Purification of RNA associated and unassociated forms of 1,4-alpha-glucan branching enzyme from rat liver.

Two molecular forms (BE-I and -II) of 1,4-alpha-glucan branching enzyme were purified from rat liver by affinity chromatography on glycogen-adipoyldihydrazide-Sepharose 4B and glycogen-ethylenediamine-Sepharose 4B, respectively, after hydrophobic chromatography on hexylamine-Sepharose 4B, as single proteins with the same molecular weight of 82,000 on SDS-polyacrylamide gel electrophoresis. By comparing their UV spectra and by RNA detection on polyacrylamide gels after electrophoresis, BE-I and -II were identified to be RNA associated and unassociated forms, respectively. The molecular weights of BE-I and -II estimated by Sephadex G-200 gel filtration were 91,000 and 98,000, respectively, indicating that both forms consist of a monomer. As Be-II had about half the specific activity of BE-I, the RNA component was not essential for the activity of the rat liver branching enzyme, and it was also dissociable from the protein component (BE-II) on polyacrylamide gel electrophoresis at pH 7.3, whereby BE-II showed a heterogeneity of at least three microspecies as revealed by protein staining as well as by activity staining of the gels.
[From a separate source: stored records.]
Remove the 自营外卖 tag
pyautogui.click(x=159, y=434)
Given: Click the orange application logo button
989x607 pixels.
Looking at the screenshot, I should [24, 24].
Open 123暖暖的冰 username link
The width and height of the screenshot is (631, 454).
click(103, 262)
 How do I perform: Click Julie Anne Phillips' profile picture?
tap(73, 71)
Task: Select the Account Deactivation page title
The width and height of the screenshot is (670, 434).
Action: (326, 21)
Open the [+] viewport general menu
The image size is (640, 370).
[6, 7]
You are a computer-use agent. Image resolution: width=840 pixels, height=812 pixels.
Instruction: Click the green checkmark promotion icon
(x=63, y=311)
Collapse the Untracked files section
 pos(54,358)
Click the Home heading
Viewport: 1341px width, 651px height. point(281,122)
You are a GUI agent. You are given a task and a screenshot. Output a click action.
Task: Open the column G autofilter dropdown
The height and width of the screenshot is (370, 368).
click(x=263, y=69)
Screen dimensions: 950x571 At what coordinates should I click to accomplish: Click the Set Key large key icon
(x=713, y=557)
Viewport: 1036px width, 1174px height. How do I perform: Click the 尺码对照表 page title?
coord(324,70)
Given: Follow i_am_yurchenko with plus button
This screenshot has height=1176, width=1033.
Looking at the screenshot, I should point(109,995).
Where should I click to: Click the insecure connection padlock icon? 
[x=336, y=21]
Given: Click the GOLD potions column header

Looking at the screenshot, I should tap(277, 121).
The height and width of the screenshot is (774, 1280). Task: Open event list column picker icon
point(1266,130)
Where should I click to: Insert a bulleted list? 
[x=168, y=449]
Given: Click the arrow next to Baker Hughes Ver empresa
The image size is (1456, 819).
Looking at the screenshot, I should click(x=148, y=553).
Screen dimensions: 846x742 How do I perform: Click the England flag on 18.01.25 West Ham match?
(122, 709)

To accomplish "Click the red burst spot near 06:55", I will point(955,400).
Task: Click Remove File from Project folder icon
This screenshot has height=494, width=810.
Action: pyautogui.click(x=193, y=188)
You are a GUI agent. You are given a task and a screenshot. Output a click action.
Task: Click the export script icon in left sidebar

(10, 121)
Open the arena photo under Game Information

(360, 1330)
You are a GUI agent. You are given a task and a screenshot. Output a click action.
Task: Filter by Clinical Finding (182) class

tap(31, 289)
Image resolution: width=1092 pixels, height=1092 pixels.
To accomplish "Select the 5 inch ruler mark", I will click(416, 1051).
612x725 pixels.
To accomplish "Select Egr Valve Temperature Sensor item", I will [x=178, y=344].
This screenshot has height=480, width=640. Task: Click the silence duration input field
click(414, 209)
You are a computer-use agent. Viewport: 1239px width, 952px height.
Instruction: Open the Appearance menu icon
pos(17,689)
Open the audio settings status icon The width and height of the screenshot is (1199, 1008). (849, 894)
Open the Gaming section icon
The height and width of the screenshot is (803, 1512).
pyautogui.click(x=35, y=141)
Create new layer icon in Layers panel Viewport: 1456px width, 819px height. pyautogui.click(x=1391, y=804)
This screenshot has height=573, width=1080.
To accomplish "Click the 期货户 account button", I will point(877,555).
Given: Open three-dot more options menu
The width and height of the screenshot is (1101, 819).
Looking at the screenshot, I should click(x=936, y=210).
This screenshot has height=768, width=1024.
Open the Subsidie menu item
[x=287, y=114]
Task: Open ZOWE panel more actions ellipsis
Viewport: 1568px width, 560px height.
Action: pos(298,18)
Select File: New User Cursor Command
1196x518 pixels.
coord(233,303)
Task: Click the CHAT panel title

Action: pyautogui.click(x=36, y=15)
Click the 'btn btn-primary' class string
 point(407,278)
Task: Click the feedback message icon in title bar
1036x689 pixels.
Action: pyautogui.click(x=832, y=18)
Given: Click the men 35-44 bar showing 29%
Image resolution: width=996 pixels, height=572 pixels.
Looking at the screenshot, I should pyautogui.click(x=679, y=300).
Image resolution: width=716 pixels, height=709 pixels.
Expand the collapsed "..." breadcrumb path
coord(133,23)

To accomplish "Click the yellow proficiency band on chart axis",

Using the antibody against BE-I, BE-I and -II were indistinguishable on immunodiffusion, and the activity inhibition rate of BE-II by the antibody was almost the same as that of BE-I if their specific activities are considered, indicating that the RNA component may have no effect on the enzyme-antibody reaction. Immunochemically no isoenzyme was detected for this enzyme in rat tissues.